Popper si dichiara convinto che il cammino della scienza rappresenti un progressivo avvicinamento alla verità, anche se non si potrà mai avere la certezza di averla raggiunta.  

  In ambito etico-politico Popper attacca lo storicismo e difende la società aperta.

Lo storicismo, inteso da Popper come posizione di chiunque creda di possedere la verità sul significato e sulla meta cui la storia ineluttabilmente tende, è attaccato aspramente da Popper come matrice di atteggiamenti intolleranti e totalitari, in quanto sostegno teorico delle società chiuse.

Secondo Popper, infatti, gli storicisti sono convinti di possedere una nozione oggettiva ed assoluta del bene e del male: bene è ciò che favorisce il cammino della storia, male ciò che lo ostacola. Da questa convinzione deriva un atteggiamento intollerante, teso ad imporre agli altri, per il loro stesso bene, ciò che oggettivamente è bene. Questo atteggiamento prevale nelle società chiuse, che sono chiuse al dibattito critico ed al libero confronto delle idee, e nelle quali la libertà del singolo è negata in nome di uno stato etico ed oppressivo. Platone è il primo grande rappresentante dello Storicismo, mentre Hegel e Marx ne sono i più importanti discepoli.

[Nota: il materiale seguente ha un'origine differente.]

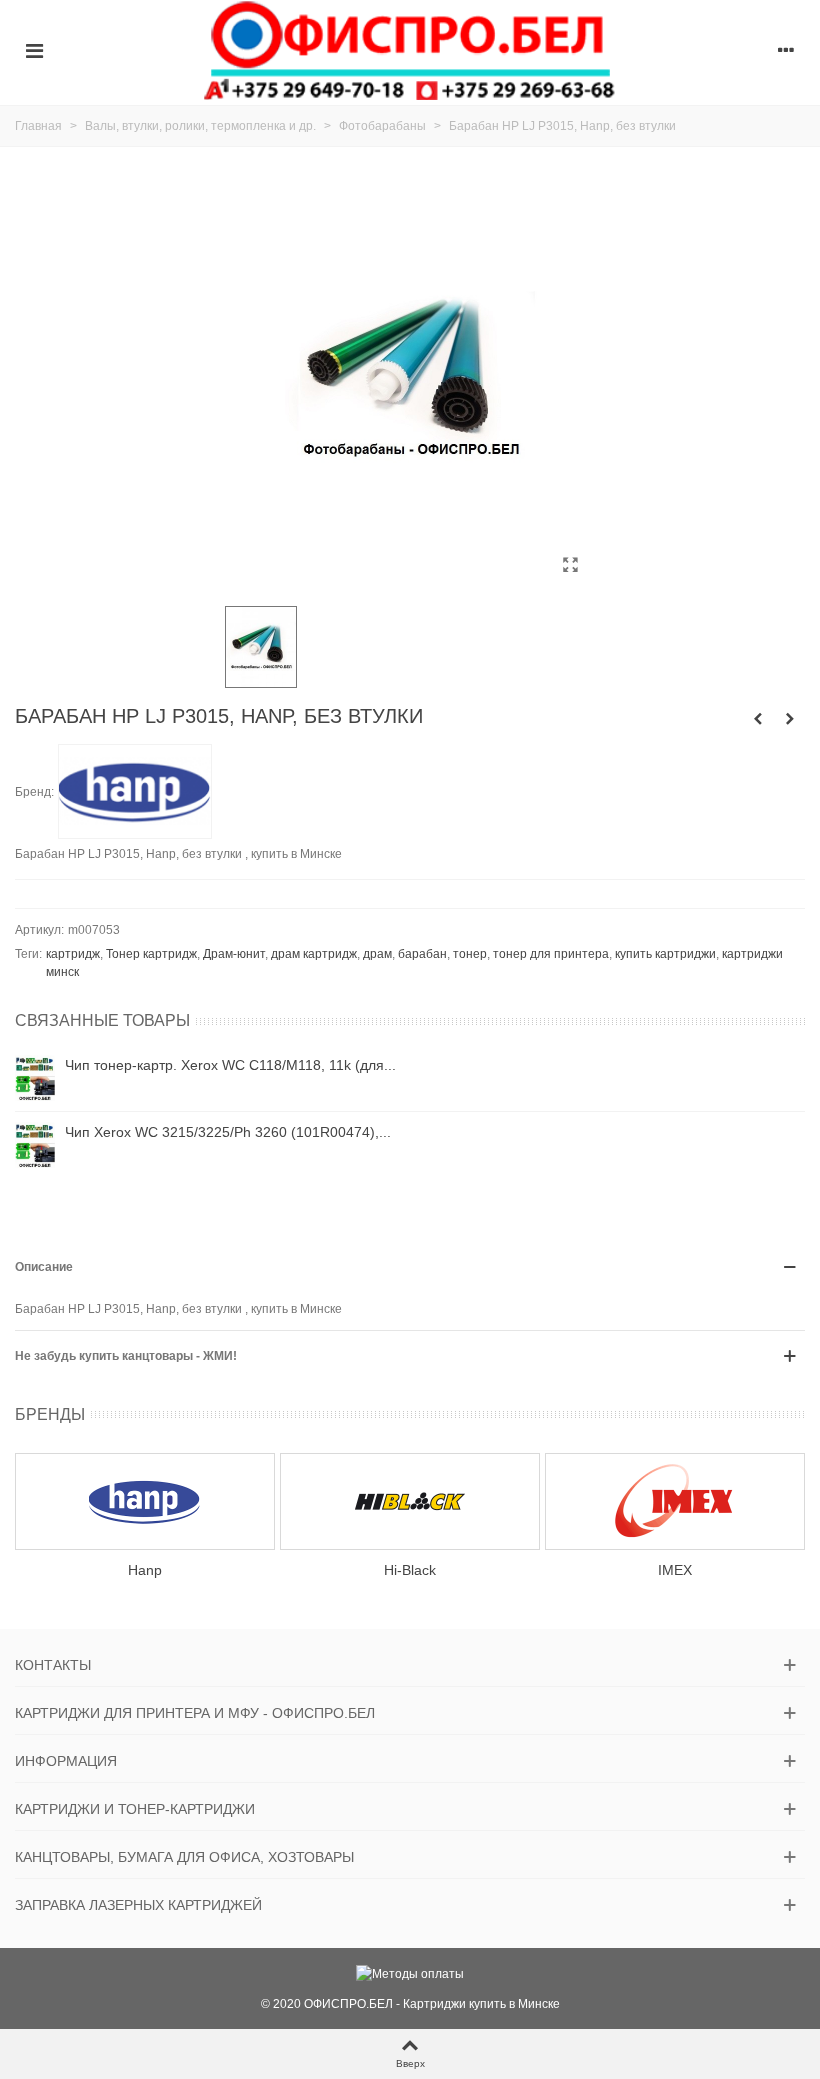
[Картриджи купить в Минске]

La riflessione politica di Popper si configura come decisa difesa della società aperta o società democratica, intesa come regime politico che riduce al minimo i danni arrecati da un cattivo esercizio del potere.

Secondo Popper, infatti, la domanda classica (da Platone in poi): chi deve esercitare il potere?  è all’origine di ogni concezione illiberale e totalitaria del potere. La domanda corretta è un’altra: quali sono le condizioni che possono ridurre al minimo i danni derivanti da un cattivo esercizio del potere? Nessuno può pretendere di possedere una certa ed irrefutabile nozione di ciò che sia bene per l’uomo, di ciò che ne garantisca la felicità. È invece oggettivamente sotto gli occhi di tutti ciò che sicuramente è male: sofferenza fisica e morale, miseria, sfruttamento ed ignoranza sono sicuramente mali. Per questo non possiamo pretendere di costruire il miglior regime possibile, ma dobbiamo lottare per quello che si configura come il meno peggio, cioè per quello democratico, nel quale il potere è controllato e limitato. I criteri di demarcazione fra regimi democratici e totalitari sono i seguenti:

1.      l’essenza della democrazia non è quella di essere governo della maggioranza, poiché questa può governare in maniera tirannica nei confronti delle minoranze; democrazia è dunque il regime nel quale il potere trova un limite invalicabile nei diritti dei singoli individui ed in cui i governanti possono essere licenziati dai governati senza esercizio di violenza;

2.      non vi sono vie di mezzo fra democrazia e tirannide;

3.      in democrazia sono ammessi tutti i cambiamenti, tranne quelli che minacciano la democrazia stessa;

4.      in democrazia la libertà d’opinione e la tolleranza non si estendono a coloro che la mettono in pericolo;

5.      la democrazia deve essere vigilante di fronte ai pericoli rappresentati da tendenze anti-democratiche sempre presenti;

6.      qualunque bene si possa pensare connesso con l’instaurazione di un regime tirannico è inferiore al bene che con esso si perderebbe, la libertà;

7.      la democrazia è campo aperto di competizione fra progetti politici alternativi.